┌─ GIVEN PASSAGE

Hans Günther Mukarovsky's reconstruction of Proto-Western Nigritic (roughly equivalent to Proto-Atlantic–Congo) was published in 2 volumes in 1976 and 1977.

===Plants===
Blench (2009) lists various Niger–Congo quasi-reconstructions for plants with important economic uses (note that not all of them necessarily reconstruct to Proto-Niger–Congo). These roots are generally widespread areal forms (Wanderworts), with some of them also found in Afroasiatic and Nilo-Saharan languages. A few forms are also added from some of Blench's other works (2006, 2012, 2016).

| Niger–Congo form | Common name | Scientific name(s) | Notes |
|---|---|---|---|
| #-bal- | palm spp. | Raphia sudanica; Elaeis guineensis |  |
| #-kundi- | dryzone palm | Phoenix reclinata; Borassus aethiopum; Raphia sp. |  |
| #-bila- | oil-palm (?) | Elaeis guineensis |  |
| #-eli- | oil-palm | Elaeis guineensis |  |
| #-ten- | oil-palm | Elaeis guineensis |  |
| #(n)gbaŋ- | fan-palm | Borassus aethiopum |  |
| #lona | locust bean tree | Parkia biglobosa |  |
| #-(g)be | cola nut | Cola nitida, Cola acuminata |  |
| #goro | cola nut | Cola nitida, Cola acuminata |  |
| #kum | silk-cotton tree | Ceiba pentandra |  |
| #kom- | African mahogany | Khaya senegalensis |  |
| #ŋ-kpunu | shea tree; ‘oil, fat’ | Vitellaria paradoxa |  |
| #-par | African olive, bush-candle | Canarium schweinfurthii |  |
| #kVN- | sorghum, guinea-corn | Sorghum bicolor |  |
| #mar(d)a | pearl millet | Pennisetum glaucum | also widespread in West Chadic |
| #fundi | fonio | Digitaria exilis | in Mande, Atlantic, Gur, etc. |
| #ku; #ji | yam | Dioscorea spp. |  |
| #-tom | aerial yam | Dioscorea bulbifera | widespread in Nigeria and western Cameroon |
| #koko | cocoyam, taro | Colocasia esculenta |  |
| #zo(ko) | cowpea | Vigna unguiculata | in Central Nigeria; Benue-Congo has *kón (Proto-Manenguba) and *-kʊ́ndè (Proto-Bantu) |
| #-kpa | Bambara groundnut | Vigna subterranea | West Benue-Congo |
| #-gunu | Bambara groundnut | Vigna subterranea | East Benue-Congo |
| #-wi | Bambara groundnut | Vigna subterranea | Plateau languages |
| #-kora | calabash, gourd | Lagenaria siceraria; Cucurbita spp. |  |
| #kom- | enset, banana | Musa spp. |  |
| #konde | plantain | Musa paradisiaca |  |
| #màaló (?) | rice | Oryza glaberrima | Proto-Manding reconstruction; widespread form across West Africa |

Other plant names with widespread areal distributions in West Africa:
- Milicia excelsa: odum, iroko (in Ghana and Nigeria)
- Funtumia elastica (bush rubber tree): o-fruntum (in Ghana)
- Sesamum indicum (sesame): #-sVwa (Benue-Congo)
- Abelmoschus esculentus (okra): ɔ́kʊrʊ, ɪkɪabʊ, akɛnɛta (in southern Nigeria)

└─
┌─ SUPPLIED ENTRIES

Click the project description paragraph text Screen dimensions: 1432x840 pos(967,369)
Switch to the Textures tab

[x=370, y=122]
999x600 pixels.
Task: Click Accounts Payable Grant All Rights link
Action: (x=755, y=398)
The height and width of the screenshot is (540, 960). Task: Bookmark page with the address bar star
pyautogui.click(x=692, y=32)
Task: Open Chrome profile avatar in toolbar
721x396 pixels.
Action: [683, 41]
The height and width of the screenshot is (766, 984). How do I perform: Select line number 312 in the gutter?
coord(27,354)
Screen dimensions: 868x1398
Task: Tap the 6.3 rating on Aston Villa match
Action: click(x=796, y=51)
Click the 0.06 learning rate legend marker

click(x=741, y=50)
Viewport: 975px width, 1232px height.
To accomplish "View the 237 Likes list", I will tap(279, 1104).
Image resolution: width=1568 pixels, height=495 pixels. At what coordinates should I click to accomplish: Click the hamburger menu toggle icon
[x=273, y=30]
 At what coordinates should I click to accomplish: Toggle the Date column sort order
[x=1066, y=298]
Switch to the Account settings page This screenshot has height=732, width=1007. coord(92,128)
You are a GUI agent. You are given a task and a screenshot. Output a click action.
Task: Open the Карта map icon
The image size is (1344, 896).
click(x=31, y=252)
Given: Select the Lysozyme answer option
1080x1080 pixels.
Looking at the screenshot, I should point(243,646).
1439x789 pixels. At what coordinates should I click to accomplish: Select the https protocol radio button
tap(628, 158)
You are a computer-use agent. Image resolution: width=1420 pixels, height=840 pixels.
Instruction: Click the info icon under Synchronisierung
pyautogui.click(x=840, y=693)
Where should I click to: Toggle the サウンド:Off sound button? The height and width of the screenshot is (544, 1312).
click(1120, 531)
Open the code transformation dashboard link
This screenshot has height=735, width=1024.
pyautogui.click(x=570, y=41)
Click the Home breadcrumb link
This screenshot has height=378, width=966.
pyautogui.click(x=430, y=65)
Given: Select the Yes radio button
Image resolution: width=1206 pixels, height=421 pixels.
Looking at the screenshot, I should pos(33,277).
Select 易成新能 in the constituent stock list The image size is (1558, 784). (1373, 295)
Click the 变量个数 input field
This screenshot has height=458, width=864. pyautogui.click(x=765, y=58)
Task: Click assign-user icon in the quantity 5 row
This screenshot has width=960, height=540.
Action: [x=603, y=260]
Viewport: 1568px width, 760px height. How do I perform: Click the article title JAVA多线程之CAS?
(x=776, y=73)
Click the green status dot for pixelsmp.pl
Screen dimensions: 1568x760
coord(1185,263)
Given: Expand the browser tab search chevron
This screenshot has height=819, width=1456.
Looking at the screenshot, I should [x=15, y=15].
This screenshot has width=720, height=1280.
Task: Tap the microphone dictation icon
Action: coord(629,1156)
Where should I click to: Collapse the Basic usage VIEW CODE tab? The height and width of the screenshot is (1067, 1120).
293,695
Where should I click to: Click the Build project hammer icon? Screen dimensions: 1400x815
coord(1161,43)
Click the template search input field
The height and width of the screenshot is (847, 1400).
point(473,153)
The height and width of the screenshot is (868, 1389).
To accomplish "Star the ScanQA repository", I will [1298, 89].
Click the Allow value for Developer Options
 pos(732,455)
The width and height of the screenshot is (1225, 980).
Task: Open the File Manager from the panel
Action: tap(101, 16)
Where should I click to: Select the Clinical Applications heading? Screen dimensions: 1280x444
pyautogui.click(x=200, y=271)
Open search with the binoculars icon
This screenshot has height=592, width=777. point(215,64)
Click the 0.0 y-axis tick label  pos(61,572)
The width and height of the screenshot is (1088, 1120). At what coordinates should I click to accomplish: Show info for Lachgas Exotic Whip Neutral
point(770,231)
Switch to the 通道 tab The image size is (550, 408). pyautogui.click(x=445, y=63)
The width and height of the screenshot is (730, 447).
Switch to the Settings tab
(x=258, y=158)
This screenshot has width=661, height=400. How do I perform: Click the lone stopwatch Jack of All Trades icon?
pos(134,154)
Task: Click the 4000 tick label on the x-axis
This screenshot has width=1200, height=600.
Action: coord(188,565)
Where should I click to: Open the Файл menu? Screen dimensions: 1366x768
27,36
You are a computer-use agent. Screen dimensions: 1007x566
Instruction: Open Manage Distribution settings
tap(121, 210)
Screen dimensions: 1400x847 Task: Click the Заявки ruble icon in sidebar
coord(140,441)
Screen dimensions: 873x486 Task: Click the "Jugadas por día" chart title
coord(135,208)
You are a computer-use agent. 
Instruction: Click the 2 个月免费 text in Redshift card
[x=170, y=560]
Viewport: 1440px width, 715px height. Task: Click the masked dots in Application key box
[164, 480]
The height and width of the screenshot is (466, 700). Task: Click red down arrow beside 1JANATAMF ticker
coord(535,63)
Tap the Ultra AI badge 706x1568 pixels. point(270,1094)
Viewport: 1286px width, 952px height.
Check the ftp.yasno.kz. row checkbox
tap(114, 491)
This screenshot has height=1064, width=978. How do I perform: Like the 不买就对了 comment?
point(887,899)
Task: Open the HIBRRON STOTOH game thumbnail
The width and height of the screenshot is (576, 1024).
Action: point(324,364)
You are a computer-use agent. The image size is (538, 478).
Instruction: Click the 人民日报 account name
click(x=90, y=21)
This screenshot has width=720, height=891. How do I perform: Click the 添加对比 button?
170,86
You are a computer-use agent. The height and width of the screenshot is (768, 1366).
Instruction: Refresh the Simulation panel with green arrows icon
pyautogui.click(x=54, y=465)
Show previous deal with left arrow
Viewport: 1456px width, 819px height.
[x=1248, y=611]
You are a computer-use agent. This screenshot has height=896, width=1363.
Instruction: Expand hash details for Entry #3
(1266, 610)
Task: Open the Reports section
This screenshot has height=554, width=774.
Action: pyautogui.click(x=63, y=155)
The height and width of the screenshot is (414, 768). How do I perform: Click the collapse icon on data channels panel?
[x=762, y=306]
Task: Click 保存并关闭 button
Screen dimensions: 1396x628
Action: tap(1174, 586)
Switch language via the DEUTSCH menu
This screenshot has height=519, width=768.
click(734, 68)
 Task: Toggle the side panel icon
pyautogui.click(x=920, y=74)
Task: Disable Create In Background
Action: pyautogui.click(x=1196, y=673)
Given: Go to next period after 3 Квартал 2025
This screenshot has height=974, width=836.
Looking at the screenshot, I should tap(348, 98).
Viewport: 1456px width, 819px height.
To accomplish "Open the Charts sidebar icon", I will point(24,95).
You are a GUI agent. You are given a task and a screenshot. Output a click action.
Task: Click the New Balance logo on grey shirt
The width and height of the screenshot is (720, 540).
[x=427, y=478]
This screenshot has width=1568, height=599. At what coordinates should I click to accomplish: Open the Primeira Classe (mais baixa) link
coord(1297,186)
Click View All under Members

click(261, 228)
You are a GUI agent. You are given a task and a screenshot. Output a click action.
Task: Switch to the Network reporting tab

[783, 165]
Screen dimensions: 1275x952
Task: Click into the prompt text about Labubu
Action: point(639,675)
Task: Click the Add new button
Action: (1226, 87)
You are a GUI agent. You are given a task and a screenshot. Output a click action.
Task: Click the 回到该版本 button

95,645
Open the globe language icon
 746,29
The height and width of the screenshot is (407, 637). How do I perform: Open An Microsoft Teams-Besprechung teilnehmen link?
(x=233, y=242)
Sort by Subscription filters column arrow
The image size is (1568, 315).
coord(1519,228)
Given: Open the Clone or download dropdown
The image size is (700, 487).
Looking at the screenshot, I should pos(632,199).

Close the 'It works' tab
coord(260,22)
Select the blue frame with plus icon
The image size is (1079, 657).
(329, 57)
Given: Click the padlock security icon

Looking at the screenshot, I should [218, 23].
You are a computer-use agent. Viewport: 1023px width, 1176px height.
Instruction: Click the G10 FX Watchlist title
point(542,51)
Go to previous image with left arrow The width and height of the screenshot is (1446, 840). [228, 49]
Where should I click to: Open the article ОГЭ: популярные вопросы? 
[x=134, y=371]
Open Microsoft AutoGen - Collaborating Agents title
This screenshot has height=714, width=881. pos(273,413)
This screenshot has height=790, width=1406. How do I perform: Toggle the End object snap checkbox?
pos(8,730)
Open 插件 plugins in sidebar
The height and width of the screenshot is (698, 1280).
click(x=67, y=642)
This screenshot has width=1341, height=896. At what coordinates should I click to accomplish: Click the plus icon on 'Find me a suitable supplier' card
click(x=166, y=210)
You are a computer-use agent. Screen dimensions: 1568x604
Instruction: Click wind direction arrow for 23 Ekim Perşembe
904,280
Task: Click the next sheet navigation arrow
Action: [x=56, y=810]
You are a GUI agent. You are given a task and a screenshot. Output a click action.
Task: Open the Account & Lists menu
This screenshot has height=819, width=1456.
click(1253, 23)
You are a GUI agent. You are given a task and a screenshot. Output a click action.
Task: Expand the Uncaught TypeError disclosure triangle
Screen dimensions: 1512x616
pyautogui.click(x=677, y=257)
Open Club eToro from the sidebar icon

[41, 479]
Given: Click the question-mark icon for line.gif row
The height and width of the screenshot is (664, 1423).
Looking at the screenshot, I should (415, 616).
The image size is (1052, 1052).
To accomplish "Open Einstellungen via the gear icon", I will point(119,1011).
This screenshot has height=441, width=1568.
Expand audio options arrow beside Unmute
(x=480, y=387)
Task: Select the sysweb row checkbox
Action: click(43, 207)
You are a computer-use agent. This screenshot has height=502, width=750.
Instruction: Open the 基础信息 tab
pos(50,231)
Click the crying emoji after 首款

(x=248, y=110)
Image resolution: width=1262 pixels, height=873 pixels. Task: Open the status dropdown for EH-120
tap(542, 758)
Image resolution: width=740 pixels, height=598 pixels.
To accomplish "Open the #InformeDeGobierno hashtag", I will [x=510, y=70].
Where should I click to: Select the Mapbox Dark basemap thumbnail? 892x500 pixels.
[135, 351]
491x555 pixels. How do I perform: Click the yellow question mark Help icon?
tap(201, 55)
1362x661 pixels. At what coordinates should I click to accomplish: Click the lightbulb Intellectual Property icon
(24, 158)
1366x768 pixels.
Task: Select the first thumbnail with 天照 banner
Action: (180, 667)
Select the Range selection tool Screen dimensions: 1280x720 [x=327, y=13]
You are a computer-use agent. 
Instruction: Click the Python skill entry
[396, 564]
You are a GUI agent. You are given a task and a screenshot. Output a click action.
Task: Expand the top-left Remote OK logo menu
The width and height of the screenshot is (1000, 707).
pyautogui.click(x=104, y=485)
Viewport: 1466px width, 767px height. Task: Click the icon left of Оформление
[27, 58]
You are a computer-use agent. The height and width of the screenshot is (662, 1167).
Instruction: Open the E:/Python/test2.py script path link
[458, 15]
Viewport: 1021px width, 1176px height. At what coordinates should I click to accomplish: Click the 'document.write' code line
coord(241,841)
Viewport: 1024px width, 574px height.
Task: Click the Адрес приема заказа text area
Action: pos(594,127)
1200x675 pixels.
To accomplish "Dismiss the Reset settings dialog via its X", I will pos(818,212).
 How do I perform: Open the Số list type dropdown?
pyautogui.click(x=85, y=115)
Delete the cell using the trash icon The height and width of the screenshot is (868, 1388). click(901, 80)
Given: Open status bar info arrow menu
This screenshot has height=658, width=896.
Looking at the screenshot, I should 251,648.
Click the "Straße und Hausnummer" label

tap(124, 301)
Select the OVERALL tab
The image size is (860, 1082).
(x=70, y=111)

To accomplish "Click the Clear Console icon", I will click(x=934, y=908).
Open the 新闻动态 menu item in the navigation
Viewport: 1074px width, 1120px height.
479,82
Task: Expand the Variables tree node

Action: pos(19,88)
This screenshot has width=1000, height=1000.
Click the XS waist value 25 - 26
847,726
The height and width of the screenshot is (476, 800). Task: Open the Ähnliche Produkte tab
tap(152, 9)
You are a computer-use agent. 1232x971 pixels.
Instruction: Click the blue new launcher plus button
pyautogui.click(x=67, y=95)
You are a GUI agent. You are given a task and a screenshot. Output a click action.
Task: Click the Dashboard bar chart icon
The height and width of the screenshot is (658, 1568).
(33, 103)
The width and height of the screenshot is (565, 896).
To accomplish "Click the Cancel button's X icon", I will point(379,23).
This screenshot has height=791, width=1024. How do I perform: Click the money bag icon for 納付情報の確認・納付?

└─

### [WRITTEN TASK 1]
Reproduce the stretch of the Niger–Congo plant-name text from "Other plant names" through "(sesame): #-sVwa (Benue-Congo)".
### [WRITTEN TASK 2]
In the Niger–Congo plant-name text, in what years and in how many volumes was Mukarovsky's reconstruction of Proto-Western Nigritic published?
### [WRITTEN TASK 3]
Write what comes next in the Niger–Congo plant-name text, starting after its final line.
The entries have no connection to the Niger–Congo plant-name text.

### [ANSWER 1]
Other plant names with widespread areal distributions in West Africa:
- Milicia excelsa: odum, iroko (in Ghana and Nigeria)
- Funtumia elastica (bush rubber tree): o-fruntum (in Ghana)
- Sesamum indicum (sesame): #-sVwa (Benue-Congo)

### [ANSWER 2]
It was published in 2 volumes, in 1976 and 1977.

### [ANSWER 3]
===Animals===
Below are some quasi-reconstructions of Niger–Congo areal forms for animal names given by Blench (2007), with some reconstructions also based on Blench (2006).

| Niger–Congo form | Common name | Distribution |
|---|---|---|
| #jata | lion | Mande-Congo |
| #guni | lion | areal form |
| #-bungu | hyena | Volta-Congo |
| #-biti | hyena | Proto-Benue-Kwa |
| #murum | hyena | Central Nigeria |
| #gbali | elephant | Mande-Congo |
| #-nyi | elephant | Benue-Kwa ?; also means 'tusk' |
| #-solu | elephant | Volta-Congo |
| #-bu | dog | Proto-Niger–Congo |
| #kuru | crocodile | Niger-Congo (Proto-Bantu has #-gandu) |
| #budi | goat | Niger-Congo (Afroasiatic and Nilo-Saharan have #k-r-) |
| #-ga | village weaver | Benue-Congo |

===Pan-African roots===
Below are some Pan-African lexical roots proposed by Blench (2025). These roots may variously be found in different language phyla, including Niger–Congo, Nilo-Saharan, Afroasiatic, and even Khoisan and language isolates. Blench points to early language contact as a possible explanation for the widespread distribution of these roots. Sound symbolism (a phonaesthetic explanation) is another possible explanation. Blench rejects the similarities as being due to chance resemblances.

| Root | Gloss |
|---|---|
| #ɓwoN- | to come |
| #keri | to split, cut, break |
| #kulu | knee |
| #-duŋ- | knee |
| #kuru | tortoise, turtle |
| #kala | crab |
| #kulu | skin, hide |
| #morV | fat, oil, grease |
| #(dw)isi | fire |
| #-si | dog |
| #pur- | to fly, jump |

==See also==
- Proto-Bantu language
- Proto-Afroasiatic language
- Haplogroup E-M2
- Ounjougou

==Bibliography==
- Güldemann, Tom (2011). "Geographical Typology and Linguistic Areas"
- Sim, Galina (2017). "Towards Proto-Niger–Congo: Comparison and Reconstruction, Paris, LLACAN, September 1–3, 2016"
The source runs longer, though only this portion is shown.